A team of 18 researchers from Microsoft, including Eric Horvitz and David Rhew, published a position paper titled 'Not Another EHR: Reimagining Physician Information Needs with Generative AI Technology' on arXiv. The paper argues that while EHRs have improved data accessibility, they have also introduced significant cognitive burden for physicians due to the sheer volume and complexity of patient data. The authors conducted semi-structured interviews with internal physicians at Microsoft to identify key pain points in data navigation and synthesis during diagnostic workflows. They found that clinicians struggle with fragmented data, excessive clicks, and time-consuming manual synthesis of information.
The researchers propose leveraging large language models (LLMs) to create dynamic, adaptive user interfaces that can anticipate physician information needs and surface relevant data proactively.
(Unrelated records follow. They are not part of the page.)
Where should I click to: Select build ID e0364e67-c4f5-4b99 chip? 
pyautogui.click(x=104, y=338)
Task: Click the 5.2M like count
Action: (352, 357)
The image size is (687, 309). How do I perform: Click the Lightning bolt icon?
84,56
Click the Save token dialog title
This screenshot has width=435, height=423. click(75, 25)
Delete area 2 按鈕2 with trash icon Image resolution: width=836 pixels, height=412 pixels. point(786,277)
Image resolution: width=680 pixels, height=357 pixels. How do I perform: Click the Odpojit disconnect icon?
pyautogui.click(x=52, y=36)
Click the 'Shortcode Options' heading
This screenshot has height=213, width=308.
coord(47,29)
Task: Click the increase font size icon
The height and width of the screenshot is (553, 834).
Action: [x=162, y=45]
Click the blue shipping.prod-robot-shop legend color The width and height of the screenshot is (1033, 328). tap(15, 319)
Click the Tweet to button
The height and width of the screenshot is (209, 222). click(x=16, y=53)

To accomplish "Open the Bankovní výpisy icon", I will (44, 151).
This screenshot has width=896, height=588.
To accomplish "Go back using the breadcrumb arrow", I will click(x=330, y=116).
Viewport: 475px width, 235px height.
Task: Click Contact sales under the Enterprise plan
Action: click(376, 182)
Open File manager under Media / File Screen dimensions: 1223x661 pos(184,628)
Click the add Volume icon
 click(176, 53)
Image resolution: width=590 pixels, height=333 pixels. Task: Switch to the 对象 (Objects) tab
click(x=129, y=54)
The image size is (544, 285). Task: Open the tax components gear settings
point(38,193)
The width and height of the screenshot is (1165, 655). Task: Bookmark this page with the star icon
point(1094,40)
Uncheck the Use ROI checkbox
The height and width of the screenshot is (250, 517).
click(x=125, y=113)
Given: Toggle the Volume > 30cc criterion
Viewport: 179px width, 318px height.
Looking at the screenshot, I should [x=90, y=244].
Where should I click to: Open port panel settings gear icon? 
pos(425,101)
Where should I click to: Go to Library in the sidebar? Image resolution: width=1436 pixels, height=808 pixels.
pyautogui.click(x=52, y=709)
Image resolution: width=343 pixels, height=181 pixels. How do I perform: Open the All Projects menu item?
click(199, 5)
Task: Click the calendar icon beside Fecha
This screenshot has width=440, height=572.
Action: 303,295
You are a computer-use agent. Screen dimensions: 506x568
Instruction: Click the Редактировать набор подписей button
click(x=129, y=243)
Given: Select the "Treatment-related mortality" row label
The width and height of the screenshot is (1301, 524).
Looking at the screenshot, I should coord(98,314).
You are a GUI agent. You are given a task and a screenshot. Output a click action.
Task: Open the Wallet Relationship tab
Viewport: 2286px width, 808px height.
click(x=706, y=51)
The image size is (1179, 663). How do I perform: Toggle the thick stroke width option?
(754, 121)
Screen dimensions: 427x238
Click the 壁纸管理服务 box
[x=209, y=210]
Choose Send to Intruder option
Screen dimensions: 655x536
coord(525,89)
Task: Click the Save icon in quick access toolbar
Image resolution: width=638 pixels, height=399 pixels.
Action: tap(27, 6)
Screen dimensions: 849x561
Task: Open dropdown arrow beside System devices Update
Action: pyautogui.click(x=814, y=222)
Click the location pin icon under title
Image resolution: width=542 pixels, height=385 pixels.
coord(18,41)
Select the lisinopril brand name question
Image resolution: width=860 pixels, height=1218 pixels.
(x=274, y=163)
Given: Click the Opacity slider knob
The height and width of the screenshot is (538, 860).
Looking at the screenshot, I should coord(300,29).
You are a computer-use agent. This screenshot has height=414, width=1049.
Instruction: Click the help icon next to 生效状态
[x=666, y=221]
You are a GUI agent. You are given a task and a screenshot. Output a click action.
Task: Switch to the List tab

For example, an AI-powered system could summarize a patient's history, highlight critical lab results, or suggest differential diagnoses based on the current context. The paper also examines how physicians conceptualize AI assistance, noting that trust and interaction expectations depend on transparent explanations and human-in-the-loop control. The authors outline design considerations for generative user interfaces that prioritize clinician-centered workflows, aiming to reduce cognitive load and improve diagnostic accuracy. This work aligns with broader efforts to integrate AI into healthcare IT, potentially reshaping how doctors interact with patient data in clinical settings.
- Microsoft researchers interviewed internal physicians to identify EHR pain points like data fragmentation and excessive clicks.
- Proposes LLM-powered dynamic interfaces that summarize patient history and highlight critical results in real time.
- Trust in AI requires transparent explanations and human-in-the-loop control, per physician mental models.
Why It Matters
Generative AI could transform EHRs from data repositories to intelligent assistants, reducing physician burnout and errors.